Instructions to follow
The data below is to be repeated in full, exactly as shown.

[Stored data entries]
· · · ·

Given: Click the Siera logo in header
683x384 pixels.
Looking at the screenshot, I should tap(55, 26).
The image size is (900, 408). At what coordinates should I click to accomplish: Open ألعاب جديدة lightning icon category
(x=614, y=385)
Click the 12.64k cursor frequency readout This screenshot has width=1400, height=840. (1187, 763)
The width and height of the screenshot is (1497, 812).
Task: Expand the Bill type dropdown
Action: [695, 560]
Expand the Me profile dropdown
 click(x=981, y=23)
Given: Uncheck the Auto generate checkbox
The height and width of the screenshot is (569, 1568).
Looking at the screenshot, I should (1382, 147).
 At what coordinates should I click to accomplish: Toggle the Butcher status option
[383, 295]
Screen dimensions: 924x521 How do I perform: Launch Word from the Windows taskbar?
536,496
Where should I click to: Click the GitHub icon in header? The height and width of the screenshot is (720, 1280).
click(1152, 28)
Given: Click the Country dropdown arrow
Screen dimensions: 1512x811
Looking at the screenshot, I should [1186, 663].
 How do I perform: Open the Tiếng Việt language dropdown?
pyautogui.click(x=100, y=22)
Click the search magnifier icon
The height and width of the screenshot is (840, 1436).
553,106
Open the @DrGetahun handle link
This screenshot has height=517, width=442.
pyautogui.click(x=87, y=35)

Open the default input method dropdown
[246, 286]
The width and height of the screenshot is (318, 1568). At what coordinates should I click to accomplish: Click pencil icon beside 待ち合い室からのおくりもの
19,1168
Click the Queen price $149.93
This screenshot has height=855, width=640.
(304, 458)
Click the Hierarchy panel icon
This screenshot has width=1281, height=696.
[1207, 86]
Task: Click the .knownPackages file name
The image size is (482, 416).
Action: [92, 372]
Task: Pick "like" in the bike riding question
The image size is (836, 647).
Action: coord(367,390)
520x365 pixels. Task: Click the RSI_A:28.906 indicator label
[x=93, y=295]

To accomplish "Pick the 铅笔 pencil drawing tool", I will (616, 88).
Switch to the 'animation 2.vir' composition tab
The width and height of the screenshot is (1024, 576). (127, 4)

· · · ·

Task answer
Given: Click the Siera logo in header
683x384 pixels.
Looking at the screenshot, I should tap(55, 26).
The image size is (900, 408). At what coordinates should I click to accomplish: Open ألعاب جديدة lightning icon category
(x=614, y=385)
Click the 12.64k cursor frequency readout This screenshot has width=1400, height=840. (1187, 763)
The width and height of the screenshot is (1497, 812).
Task: Expand the Bill type dropdown
Action: [695, 560]
Expand the Me profile dropdown
 click(x=981, y=23)
Given: Uncheck the Auto generate checkbox
The height and width of the screenshot is (569, 1568).
Looking at the screenshot, I should (1382, 147).
 At what coordinates should I click to accomplish: Toggle the Butcher status option
[383, 295]
Screen dimensions: 924x521 How do I perform: Launch Word from the Windows taskbar?
536,496
Where should I click to: Click the GitHub icon in header? The height and width of the screenshot is (720, 1280).
click(1152, 28)
Given: Click the Country dropdown arrow
Screen dimensions: 1512x811
Looking at the screenshot, I should [1186, 663].
 How do I perform: Open the Tiếng Việt language dropdown?
pyautogui.click(x=100, y=22)
Click the search magnifier icon
The height and width of the screenshot is (840, 1436).
553,106
Open the @DrGetahun handle link
This screenshot has height=517, width=442.
pyautogui.click(x=87, y=35)

Open the default input method dropdown
[246, 286]
The width and height of the screenshot is (318, 1568). At what coordinates should I click to accomplish: Click pencil icon beside 待ち合い室からのおくりもの
19,1168
Click the Queen price $149.93
This screenshot has height=855, width=640.
(304, 458)
Click the Hierarchy panel icon
This screenshot has width=1281, height=696.
[1207, 86]
Task: Click the .knownPackages file name
The image size is (482, 416).
Action: [92, 372]
Task: Pick "like" in the bike riding question
The image size is (836, 647).
Action: coord(367,390)
520x365 pixels. Task: Click the RSI_A:28.906 indicator label
[x=93, y=295]

To accomplish "Pick the 铅笔 pencil drawing tool", I will (616, 88).
Switch to the 'animation 2.vir' composition tab
The width and height of the screenshot is (1024, 576). (127, 4)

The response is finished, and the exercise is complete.